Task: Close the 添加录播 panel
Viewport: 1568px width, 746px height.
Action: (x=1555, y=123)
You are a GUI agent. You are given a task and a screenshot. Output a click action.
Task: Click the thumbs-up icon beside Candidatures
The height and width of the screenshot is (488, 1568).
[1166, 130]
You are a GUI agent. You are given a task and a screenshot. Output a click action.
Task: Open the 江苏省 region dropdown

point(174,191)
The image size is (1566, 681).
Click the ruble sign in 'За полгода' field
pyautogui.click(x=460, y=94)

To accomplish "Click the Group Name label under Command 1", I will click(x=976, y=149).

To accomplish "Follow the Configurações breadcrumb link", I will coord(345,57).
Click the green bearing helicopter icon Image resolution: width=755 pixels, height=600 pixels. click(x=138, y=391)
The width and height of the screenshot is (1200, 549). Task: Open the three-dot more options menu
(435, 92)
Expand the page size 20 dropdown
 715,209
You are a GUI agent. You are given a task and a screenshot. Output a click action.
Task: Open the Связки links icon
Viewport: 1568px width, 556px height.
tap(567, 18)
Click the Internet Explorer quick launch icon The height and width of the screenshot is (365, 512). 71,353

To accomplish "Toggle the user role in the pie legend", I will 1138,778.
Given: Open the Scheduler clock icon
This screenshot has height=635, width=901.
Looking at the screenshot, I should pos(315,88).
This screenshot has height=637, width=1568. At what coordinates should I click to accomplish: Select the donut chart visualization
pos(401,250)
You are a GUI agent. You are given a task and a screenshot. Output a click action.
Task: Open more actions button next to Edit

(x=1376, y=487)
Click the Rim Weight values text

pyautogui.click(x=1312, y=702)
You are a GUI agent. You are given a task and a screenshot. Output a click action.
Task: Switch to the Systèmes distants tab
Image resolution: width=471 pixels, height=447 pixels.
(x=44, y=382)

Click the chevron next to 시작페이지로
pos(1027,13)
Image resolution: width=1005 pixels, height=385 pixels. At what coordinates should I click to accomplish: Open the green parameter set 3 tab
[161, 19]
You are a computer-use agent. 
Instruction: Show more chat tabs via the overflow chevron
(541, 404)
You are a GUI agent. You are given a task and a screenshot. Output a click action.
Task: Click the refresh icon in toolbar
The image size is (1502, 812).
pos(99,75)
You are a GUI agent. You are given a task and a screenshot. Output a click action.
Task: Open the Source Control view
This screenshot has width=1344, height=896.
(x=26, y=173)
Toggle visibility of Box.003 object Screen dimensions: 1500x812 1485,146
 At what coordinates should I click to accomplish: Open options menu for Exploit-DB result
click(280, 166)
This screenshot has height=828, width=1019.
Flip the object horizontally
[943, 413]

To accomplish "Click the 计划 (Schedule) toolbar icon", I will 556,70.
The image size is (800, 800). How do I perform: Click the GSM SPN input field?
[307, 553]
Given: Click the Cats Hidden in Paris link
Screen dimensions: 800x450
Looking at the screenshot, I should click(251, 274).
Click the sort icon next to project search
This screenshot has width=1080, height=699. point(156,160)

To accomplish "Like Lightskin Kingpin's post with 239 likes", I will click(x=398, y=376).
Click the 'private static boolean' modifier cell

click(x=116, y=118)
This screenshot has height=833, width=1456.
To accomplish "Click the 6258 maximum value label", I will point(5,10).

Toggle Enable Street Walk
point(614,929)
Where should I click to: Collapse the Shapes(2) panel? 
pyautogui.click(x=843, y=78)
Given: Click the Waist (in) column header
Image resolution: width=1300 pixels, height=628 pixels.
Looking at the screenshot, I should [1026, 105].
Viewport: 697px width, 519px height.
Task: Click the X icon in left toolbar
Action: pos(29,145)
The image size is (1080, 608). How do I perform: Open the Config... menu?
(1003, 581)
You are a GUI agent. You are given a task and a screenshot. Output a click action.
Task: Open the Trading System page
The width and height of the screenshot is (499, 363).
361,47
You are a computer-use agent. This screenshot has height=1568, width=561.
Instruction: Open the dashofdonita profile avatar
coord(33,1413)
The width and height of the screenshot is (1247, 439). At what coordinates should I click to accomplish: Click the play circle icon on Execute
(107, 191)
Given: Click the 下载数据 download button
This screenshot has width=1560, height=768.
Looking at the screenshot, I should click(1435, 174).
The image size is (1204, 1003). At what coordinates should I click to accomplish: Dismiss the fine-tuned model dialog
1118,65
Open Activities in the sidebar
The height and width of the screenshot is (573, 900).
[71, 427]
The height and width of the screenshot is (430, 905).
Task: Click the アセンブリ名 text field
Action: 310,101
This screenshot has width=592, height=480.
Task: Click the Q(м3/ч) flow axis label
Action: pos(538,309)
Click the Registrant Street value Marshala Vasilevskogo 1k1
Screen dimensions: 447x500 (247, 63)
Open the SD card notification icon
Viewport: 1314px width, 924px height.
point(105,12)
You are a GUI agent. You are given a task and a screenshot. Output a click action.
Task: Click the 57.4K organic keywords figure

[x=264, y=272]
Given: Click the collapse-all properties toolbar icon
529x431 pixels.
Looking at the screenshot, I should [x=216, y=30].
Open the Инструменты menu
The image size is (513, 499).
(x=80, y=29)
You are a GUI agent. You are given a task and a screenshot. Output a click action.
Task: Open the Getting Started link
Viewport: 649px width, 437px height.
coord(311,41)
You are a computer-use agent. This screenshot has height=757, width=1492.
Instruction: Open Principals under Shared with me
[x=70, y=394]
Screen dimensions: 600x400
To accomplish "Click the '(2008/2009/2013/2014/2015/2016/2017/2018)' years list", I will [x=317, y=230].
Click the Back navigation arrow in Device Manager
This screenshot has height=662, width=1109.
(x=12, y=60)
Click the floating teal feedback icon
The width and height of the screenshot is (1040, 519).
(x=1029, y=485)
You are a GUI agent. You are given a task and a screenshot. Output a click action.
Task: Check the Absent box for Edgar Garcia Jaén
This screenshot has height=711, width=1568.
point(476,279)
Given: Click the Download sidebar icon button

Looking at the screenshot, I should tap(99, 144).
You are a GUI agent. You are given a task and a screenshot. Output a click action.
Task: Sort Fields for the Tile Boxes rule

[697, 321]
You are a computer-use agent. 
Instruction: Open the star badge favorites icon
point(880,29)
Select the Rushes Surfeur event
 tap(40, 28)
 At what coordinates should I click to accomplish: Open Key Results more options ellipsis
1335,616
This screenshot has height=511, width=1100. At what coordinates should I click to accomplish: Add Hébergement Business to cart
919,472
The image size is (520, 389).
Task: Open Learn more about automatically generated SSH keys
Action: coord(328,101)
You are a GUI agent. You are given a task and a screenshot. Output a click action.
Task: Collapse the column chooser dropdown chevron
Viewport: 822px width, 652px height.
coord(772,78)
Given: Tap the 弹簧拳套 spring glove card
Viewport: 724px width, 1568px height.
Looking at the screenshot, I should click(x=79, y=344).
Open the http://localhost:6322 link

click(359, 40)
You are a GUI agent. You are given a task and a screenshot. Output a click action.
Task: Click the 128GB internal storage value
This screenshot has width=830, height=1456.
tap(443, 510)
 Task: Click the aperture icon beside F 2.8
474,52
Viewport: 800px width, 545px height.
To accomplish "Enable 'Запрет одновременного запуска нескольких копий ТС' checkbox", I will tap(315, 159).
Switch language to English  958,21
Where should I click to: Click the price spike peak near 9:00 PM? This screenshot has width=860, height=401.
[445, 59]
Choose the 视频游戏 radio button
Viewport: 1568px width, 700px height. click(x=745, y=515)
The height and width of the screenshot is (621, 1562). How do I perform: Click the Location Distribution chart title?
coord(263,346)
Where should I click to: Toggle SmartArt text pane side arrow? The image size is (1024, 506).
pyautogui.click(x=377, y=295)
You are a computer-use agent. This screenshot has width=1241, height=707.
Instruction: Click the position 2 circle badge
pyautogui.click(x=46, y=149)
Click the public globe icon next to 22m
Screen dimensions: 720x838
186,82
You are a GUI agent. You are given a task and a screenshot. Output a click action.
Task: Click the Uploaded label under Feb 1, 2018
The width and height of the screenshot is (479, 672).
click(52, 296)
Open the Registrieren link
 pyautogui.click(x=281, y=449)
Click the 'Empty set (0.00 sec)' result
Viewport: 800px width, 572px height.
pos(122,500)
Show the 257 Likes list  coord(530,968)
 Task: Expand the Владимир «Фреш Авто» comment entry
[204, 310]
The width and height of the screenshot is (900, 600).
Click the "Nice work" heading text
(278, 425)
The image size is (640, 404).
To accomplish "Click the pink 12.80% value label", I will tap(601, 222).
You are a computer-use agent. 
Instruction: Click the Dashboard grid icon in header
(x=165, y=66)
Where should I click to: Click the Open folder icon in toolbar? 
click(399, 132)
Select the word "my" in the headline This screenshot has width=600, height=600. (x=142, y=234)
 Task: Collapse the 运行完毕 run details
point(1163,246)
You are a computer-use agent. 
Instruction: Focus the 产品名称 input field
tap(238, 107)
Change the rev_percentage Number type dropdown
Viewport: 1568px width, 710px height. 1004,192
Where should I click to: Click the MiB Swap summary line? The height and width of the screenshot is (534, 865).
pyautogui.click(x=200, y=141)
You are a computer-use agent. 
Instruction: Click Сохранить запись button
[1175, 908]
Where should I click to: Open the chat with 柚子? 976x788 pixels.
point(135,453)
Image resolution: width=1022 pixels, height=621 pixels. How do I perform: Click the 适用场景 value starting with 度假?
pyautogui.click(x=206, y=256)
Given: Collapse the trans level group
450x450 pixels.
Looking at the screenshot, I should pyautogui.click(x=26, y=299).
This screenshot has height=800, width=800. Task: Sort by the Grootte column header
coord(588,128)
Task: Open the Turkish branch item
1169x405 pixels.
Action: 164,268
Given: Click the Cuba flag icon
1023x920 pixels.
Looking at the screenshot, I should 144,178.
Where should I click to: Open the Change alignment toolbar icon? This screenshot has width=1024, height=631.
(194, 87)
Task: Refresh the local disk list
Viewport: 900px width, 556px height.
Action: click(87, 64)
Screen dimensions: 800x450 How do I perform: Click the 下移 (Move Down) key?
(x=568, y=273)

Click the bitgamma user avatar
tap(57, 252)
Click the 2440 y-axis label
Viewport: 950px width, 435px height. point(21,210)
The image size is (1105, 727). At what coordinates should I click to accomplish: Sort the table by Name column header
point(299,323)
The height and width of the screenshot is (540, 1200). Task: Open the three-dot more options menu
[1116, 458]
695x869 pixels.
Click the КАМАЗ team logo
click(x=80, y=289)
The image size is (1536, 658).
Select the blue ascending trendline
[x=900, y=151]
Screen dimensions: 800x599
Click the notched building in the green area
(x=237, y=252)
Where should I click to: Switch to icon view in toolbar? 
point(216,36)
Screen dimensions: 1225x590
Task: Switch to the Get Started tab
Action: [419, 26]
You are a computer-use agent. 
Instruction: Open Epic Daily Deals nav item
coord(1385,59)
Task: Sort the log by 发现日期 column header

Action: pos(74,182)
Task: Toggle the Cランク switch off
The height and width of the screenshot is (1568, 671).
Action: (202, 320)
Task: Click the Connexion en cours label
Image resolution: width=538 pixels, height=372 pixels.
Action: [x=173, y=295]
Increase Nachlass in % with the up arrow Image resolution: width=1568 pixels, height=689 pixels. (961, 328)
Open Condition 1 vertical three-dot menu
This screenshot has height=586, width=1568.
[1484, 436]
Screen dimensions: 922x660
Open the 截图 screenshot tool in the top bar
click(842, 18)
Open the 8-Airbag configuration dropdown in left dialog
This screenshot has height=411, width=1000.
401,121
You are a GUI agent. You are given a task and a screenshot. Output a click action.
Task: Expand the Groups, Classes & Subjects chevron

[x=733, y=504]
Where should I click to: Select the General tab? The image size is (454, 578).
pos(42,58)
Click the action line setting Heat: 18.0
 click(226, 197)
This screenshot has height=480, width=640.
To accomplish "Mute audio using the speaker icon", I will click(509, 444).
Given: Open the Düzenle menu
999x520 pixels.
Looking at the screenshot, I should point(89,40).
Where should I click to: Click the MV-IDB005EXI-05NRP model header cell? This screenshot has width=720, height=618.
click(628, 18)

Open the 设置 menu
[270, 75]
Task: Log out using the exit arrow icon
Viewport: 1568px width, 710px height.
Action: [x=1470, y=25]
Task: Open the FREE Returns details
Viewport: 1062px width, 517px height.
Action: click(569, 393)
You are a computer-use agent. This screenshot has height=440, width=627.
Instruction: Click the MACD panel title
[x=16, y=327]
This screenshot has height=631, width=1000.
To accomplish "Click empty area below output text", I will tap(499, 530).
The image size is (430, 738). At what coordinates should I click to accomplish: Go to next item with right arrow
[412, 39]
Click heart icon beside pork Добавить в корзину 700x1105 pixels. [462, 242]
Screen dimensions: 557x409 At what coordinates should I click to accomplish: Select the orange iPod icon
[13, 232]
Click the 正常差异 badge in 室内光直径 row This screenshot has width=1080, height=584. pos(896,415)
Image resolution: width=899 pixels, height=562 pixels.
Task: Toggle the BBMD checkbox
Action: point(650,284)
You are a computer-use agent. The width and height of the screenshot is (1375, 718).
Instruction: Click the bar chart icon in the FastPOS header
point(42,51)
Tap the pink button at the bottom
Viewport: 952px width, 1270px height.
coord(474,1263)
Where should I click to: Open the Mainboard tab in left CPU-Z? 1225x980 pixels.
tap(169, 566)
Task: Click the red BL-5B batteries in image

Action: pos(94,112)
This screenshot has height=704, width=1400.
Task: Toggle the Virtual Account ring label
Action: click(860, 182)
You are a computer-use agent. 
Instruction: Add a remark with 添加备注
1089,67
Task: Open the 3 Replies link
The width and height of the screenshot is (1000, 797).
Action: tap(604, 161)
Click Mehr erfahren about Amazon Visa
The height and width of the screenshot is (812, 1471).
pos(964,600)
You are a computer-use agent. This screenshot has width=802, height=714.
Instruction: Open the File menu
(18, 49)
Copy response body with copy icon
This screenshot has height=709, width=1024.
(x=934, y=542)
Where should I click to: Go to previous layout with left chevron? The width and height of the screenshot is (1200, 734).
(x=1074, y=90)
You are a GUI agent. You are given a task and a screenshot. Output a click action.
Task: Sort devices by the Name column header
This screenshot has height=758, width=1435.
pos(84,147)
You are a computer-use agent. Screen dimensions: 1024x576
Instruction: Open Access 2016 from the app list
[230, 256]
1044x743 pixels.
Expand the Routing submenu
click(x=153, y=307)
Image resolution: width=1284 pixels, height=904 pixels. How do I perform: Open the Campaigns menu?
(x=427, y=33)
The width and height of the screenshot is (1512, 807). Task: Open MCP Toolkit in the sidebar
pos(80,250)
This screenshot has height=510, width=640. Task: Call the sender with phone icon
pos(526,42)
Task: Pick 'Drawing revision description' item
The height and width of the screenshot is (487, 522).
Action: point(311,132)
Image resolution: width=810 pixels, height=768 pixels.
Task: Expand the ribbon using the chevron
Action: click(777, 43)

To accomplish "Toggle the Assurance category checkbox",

● Work instruction: The lines to extract from the data above begin with the line containing "Task: Open more actions button next to Edit" and end with the line containing "Task: Open the Source Control view". Extract them exactly, including both.

● Response to this task:
Task: Open more actions button next to Edit

(x=1376, y=487)
Click the Rim Weight values text

pyautogui.click(x=1312, y=702)
You are a GUI agent. You are given a task and a screenshot. Output a click action.
Task: Switch to the Systèmes distants tab
Image resolution: width=471 pixels, height=447 pixels.
(x=44, y=382)

Click the chevron next to 시작페이지로
pos(1027,13)
Image resolution: width=1005 pixels, height=385 pixels. At what coordinates should I click to accomplish: Open the green parameter set 3 tab
[161, 19]
You are a computer-use agent. 
Instruction: Show more chat tabs via the overflow chevron
(541, 404)
You are a GUI agent. You are given a task and a screenshot. Output a click action.
Task: Click the refresh icon in toolbar
The image size is (1502, 812).
pos(99,75)
You are a GUI agent. You are given a task and a screenshot. Output a click action.
Task: Open the Source Control view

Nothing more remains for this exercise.